Single-Tenant Net Lease Sales Still Cramped
Last year — the most recent numbers to date — has the weakest STNL sales since 2012.
Still not through even the first quarter of 2024, sales numbers from the latter half of 2023 offer the best recent trend data on how markets are moving, or not. For single-tenant net lease (STNL) sales, that means constricted, according to Colliers.
“A volatile capital markets backdrop led to restrained volume in single-tenant net lease (STNL) sales, with 2023 posting the weakest figures since 2012, and it’s no wonder why,” they wrote. “The 10-year Treasury peaked around 5% in October, while the [Federal Reserve] didn’t announce its plans to pivot until December, resulting in restricted lending and a pullback in activity.”
The dynamic is one of investors looking for something delivering old-time fixed-income style consistency of strong returns. That was something that had been missing for many years with long-term Fed monetary policy coming out of the Global Financial Crisis and then staying. Friday’s 10-year Treasury yield of 4.22% was far off the 5% pace of last October, but still enough to make investors wonder why they’d bother with risk if they could still get significantly more than 4% without worry about major risk.
So, STNL, while remaining an alternative investment class with cap rates that may still not have hit their maximum, faces challenges.
Sales of industrial, which still may be the strongest property type, hit a level in 2023 Q4 that were the lowest since the third quarter of 2015, largely due to interest rate volatility. “Stable assets with long-term in-place leases have fallen out of favor on a relative basis as investors chase the upside of the industrial asset class,” said Colliers. Buyers prefer mark-to-market opportunities where they can roll existing tenants to significantly higher rental rates. In some instances, investors are willing to take on negative leverage to do so, but not on long-dated leases.” Volume was $9.4 billion in the second half of 2023, median cap rate climbed to 6.0%. The median sales prices were $117 per square foot.
Retail STNL held its position better than overall retail, Colliers said. Volume fell only 30% year over year, which under current conditions is a definite win, to $5.9 billion. Cap rates — 6.3% — were only slightly above the 2015-to-2019 average. Median sales figures were $306 per square foot. “Private capital plays a pivotal role in driving the retail STNL market,” Colliers wrote. “The tax advantages of owning real assets create an appeal that most fixed-income investments lack, primarily tax deferral. Along with cross-border capital, private buyers were net acquirers of property on the year. Institutional and REIT sources were net sellers.”

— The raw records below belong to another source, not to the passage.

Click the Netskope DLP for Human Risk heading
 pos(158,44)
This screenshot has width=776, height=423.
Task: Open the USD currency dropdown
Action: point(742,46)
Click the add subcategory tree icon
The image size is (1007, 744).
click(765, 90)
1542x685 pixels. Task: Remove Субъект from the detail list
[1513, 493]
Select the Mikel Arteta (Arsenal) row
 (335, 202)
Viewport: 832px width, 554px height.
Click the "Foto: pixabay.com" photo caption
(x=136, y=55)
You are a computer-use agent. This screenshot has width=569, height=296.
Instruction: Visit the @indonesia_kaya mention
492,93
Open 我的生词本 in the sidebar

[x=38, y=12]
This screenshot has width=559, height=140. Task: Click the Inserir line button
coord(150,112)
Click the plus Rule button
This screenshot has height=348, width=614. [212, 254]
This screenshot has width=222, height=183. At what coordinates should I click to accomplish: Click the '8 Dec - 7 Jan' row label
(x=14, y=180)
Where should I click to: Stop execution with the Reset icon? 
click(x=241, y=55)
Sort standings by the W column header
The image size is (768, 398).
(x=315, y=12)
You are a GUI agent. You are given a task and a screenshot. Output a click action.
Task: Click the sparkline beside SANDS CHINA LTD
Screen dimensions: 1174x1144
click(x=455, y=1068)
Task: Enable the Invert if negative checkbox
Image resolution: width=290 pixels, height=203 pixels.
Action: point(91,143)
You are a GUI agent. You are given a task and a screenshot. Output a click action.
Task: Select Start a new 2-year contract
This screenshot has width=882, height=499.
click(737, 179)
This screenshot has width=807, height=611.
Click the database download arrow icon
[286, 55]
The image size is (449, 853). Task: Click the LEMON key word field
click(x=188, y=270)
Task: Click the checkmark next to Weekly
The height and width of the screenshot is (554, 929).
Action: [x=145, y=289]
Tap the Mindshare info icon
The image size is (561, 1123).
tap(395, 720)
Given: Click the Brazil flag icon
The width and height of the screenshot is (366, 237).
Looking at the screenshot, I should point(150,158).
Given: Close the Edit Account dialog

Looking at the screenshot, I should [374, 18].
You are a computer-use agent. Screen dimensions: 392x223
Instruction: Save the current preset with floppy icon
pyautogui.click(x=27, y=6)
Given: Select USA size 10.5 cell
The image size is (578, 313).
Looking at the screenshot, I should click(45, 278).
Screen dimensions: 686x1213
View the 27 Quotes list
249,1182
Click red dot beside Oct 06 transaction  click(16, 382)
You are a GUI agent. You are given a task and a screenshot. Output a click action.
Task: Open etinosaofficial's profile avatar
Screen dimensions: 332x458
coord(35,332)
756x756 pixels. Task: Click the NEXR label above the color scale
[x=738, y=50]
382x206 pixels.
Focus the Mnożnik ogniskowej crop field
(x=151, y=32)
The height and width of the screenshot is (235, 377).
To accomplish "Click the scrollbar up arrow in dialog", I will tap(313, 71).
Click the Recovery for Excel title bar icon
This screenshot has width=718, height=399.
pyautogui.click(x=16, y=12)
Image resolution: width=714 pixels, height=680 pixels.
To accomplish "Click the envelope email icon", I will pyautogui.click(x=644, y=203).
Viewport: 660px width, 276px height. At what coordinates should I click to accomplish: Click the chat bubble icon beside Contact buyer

Investors, as might be expected, don’t have a favorable eye for office. Volume was $3.9 billion, median cap rate was 6.6%, and the median price was $283 per square foot. “Buyers remain interested in credit tenants, with recent STNL deals including sale-leaseback transactions for tech companies, life sciences, and healthcare,” Colliers wrote. “Healthcare and medical office continue to become more prominent themes in STNL deals. Medical office transactions, as a share of office STNL deals from 2015–2019 averaged 15.9%. However, in 2023, they drove 31.8% of volume.”